まあ、今回はみかがいるからなんとかなるか。少なくとも、気の合わない人たちの固まりに入る必要は無くなりそうだから。
「日程は夏休み明けになりそうだって。その頃なら暑さも落ち着いてるだろうからって」
どうだろうね。
「でも、その前に夏休み明けのテストがあるからなー」
「テストはどうにでもなるでしょ」
むしろ、授業より好きだ。話すことも無く、よって騒がしくもなく、ただ既に勉強した内容を解いていくだけ。
私はスマートフォンはまだ持ってない。遊ぶ友達もいない。勉強中に誘惑なんてひとかけらも混じらない。
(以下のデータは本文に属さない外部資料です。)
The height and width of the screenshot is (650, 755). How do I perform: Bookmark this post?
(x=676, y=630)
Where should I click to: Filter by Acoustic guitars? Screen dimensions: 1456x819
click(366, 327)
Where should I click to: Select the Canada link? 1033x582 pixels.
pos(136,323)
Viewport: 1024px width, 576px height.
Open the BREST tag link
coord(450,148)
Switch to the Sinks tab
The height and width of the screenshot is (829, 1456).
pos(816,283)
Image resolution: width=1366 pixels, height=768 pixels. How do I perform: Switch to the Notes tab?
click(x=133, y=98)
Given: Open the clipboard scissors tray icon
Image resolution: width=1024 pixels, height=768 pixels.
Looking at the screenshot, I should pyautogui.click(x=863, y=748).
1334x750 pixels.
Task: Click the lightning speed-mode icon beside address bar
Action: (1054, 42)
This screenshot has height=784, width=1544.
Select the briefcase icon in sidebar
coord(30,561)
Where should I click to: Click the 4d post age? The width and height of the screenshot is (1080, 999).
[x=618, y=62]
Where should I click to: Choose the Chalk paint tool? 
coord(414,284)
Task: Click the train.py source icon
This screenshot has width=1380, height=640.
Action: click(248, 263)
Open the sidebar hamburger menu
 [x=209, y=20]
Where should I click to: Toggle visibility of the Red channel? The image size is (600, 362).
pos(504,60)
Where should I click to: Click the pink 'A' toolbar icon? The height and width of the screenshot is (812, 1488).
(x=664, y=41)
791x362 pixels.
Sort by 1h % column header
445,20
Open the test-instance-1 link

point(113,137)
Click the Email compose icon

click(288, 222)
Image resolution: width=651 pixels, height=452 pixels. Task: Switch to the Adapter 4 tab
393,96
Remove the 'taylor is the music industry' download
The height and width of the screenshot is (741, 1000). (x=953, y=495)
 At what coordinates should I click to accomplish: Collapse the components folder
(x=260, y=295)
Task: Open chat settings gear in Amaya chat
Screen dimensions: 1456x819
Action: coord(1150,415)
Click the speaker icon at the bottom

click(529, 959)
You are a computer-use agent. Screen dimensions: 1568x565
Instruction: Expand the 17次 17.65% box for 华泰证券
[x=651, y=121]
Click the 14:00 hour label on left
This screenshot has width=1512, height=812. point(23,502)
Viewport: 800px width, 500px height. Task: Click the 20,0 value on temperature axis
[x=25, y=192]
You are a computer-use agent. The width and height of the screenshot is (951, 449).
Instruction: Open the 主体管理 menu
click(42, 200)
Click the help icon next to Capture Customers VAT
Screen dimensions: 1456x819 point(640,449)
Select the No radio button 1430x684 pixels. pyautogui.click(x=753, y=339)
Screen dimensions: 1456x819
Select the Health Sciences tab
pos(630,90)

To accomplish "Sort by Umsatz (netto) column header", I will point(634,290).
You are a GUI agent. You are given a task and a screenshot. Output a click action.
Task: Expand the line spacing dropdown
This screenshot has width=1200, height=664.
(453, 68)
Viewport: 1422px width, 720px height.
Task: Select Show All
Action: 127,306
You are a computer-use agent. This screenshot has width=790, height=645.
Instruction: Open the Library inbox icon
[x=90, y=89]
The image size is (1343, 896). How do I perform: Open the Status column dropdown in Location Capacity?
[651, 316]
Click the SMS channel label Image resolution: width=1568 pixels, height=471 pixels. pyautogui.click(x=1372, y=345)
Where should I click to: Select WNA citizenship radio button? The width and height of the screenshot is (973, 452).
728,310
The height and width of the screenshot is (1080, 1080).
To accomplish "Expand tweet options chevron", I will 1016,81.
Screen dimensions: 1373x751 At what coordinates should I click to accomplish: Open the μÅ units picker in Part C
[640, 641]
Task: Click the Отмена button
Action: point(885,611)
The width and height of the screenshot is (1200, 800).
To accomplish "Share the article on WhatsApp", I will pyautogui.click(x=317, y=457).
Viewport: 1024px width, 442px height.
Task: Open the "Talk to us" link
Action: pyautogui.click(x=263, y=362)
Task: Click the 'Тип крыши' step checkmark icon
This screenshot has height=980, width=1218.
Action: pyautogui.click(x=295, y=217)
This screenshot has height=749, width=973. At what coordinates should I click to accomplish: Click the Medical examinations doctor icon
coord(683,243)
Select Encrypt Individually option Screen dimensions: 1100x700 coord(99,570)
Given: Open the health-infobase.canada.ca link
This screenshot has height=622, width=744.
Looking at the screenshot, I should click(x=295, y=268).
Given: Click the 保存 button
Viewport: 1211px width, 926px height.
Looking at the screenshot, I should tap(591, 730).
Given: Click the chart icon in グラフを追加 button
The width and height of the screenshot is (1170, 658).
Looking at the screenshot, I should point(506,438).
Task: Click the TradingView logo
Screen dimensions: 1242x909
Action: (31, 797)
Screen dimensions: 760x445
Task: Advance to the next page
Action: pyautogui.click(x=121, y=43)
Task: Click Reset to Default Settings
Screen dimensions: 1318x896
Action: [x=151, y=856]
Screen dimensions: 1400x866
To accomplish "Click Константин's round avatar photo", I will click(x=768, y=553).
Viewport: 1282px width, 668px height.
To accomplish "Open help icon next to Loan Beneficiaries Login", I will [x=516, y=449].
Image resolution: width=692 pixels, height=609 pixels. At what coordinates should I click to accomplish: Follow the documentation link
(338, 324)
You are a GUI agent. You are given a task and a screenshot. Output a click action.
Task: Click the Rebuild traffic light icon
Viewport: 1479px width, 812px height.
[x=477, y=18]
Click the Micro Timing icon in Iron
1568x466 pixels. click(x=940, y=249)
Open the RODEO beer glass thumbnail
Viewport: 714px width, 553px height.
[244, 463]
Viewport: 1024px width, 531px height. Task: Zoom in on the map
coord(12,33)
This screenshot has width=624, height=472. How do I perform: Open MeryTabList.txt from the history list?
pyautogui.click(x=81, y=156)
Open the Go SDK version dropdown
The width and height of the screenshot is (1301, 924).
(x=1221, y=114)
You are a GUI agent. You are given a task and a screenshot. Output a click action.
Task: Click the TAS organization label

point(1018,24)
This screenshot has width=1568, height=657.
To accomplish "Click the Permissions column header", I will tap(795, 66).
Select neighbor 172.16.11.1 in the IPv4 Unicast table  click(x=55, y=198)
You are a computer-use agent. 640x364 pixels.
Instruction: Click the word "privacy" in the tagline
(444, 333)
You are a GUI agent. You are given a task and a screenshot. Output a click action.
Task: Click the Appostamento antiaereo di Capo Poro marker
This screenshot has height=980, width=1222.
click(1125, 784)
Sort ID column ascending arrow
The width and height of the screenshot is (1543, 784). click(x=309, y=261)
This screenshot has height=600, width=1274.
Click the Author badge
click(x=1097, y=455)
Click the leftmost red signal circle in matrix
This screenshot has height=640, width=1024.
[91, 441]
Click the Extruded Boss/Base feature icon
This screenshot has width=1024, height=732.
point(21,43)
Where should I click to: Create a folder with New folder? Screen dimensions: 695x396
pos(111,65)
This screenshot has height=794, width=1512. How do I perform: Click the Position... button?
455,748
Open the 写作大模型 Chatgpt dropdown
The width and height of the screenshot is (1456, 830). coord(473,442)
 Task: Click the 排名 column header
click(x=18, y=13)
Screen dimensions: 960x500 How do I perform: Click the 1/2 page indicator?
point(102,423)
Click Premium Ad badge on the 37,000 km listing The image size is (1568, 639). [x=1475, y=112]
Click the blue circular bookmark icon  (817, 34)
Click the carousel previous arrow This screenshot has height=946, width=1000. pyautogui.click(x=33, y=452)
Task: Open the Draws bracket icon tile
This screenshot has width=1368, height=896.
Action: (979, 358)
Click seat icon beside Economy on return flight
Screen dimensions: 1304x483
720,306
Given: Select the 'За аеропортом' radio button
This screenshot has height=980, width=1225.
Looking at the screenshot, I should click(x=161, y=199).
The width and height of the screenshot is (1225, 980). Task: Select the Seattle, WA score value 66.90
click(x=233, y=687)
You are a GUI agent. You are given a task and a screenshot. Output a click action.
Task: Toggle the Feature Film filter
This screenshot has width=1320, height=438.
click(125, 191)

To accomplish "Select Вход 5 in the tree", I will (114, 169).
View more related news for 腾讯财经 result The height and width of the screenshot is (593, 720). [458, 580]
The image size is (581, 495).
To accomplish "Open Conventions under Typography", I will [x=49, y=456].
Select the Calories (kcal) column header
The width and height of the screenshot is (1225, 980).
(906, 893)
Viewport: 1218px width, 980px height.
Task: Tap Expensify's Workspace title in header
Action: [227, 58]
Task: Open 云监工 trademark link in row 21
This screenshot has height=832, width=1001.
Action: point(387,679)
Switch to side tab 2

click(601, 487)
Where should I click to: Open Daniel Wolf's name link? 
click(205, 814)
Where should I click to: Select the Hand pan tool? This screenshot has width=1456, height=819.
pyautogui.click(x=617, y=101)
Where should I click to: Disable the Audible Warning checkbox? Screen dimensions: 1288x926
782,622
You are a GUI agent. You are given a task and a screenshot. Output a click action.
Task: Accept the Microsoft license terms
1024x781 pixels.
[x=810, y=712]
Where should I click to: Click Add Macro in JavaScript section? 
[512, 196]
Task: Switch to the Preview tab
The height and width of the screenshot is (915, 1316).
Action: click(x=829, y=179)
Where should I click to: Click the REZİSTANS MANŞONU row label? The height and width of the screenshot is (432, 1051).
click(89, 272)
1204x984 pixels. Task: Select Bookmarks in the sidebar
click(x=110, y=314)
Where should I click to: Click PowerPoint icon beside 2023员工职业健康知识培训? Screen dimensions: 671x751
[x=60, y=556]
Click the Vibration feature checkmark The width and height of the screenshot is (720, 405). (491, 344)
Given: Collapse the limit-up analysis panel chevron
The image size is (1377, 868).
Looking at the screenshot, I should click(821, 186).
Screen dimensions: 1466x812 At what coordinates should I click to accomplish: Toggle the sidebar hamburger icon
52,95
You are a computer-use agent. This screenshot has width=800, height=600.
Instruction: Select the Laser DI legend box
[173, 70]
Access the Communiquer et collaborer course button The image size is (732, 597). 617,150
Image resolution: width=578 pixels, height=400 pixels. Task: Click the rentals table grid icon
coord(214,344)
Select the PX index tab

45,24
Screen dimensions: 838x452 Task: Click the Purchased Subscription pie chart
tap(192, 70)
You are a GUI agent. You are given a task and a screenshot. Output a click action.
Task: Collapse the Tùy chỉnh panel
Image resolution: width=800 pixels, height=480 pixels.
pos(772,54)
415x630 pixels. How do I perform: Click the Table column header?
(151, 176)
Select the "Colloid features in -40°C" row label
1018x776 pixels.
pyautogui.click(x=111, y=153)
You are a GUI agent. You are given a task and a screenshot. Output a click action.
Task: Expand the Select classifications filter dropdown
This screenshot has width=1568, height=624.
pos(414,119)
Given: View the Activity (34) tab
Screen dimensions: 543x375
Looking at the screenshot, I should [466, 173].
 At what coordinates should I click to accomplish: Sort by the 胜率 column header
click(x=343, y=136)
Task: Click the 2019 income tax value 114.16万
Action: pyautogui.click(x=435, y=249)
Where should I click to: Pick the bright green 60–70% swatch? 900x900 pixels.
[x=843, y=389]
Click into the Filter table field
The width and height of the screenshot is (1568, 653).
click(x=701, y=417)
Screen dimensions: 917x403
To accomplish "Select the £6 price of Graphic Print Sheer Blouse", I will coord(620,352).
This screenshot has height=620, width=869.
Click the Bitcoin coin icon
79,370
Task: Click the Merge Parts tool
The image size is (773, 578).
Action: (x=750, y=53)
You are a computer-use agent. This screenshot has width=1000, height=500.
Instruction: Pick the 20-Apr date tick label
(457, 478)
「まあ、勉強しておけばいいだけだよね。・・・でも、夏休み中それだけだとつまらないと思う」
少し目をパチパチしながら、私の方をじっと見た。
うん、何か言いたいことがあるんだな。
「夏休み、一緒に遊ばない?」
そんな誘いを受けたのは初めてだ。
夏休みという、余裕のある(そう思ってればあっという間に無くなる)時に遊ぶのは、それ以外で遊ぶ時と何か変わるのか。
・・・遠出するとか?
「遊ぶって何をするの?」
公共交通機関を使うとか、家に泊まるとか、遊園地に行くとか(行ったことがないから興味はあるけど)なら無しだ。
あと、ショッピングモールとかも。
「勉強会とか?僕の家で!お母さんの夏休み短いから、殆ど1人なんだ」
「それは私も」
事前にどの期間休むのか、申請しないといけないらしい。
「どう?勉強会」
「お父さんが良いって言えば」
家にいないとはいえ、連絡手段を持たない私は勝手に外出するわけにはいかない。
「そうだよね。夏休みまでまだ時間あるし、聞いてみて」
昨日のこともあって、少し警戒しながら家まで帰った。
流石に2日連続で来ることはないか。今まで、ずっと来てなかったんだから。
「・・・」
〈今全部話せないなら話さないでね〉
みかに話したい、と少し思いながらも、同時に本人に言われた言葉を思い出す。
全部?
どこまでが全部?
あの事と、あの事と、あの事と、あの事と、
「2345・・・6?」
何年かかるかわからないけど、とか。
どうせ3年になれば、あの事は必然的にバレるだろうし。
そうしたら、他のことも芋づる式にわかる。その時こそ、誤解を与えてしまう時だ。全部細かく話さないといけなくなる。
「どうしようかな」
話すのは別にいい。
だけど、話す間、思い出すあの時間は苦痛だ。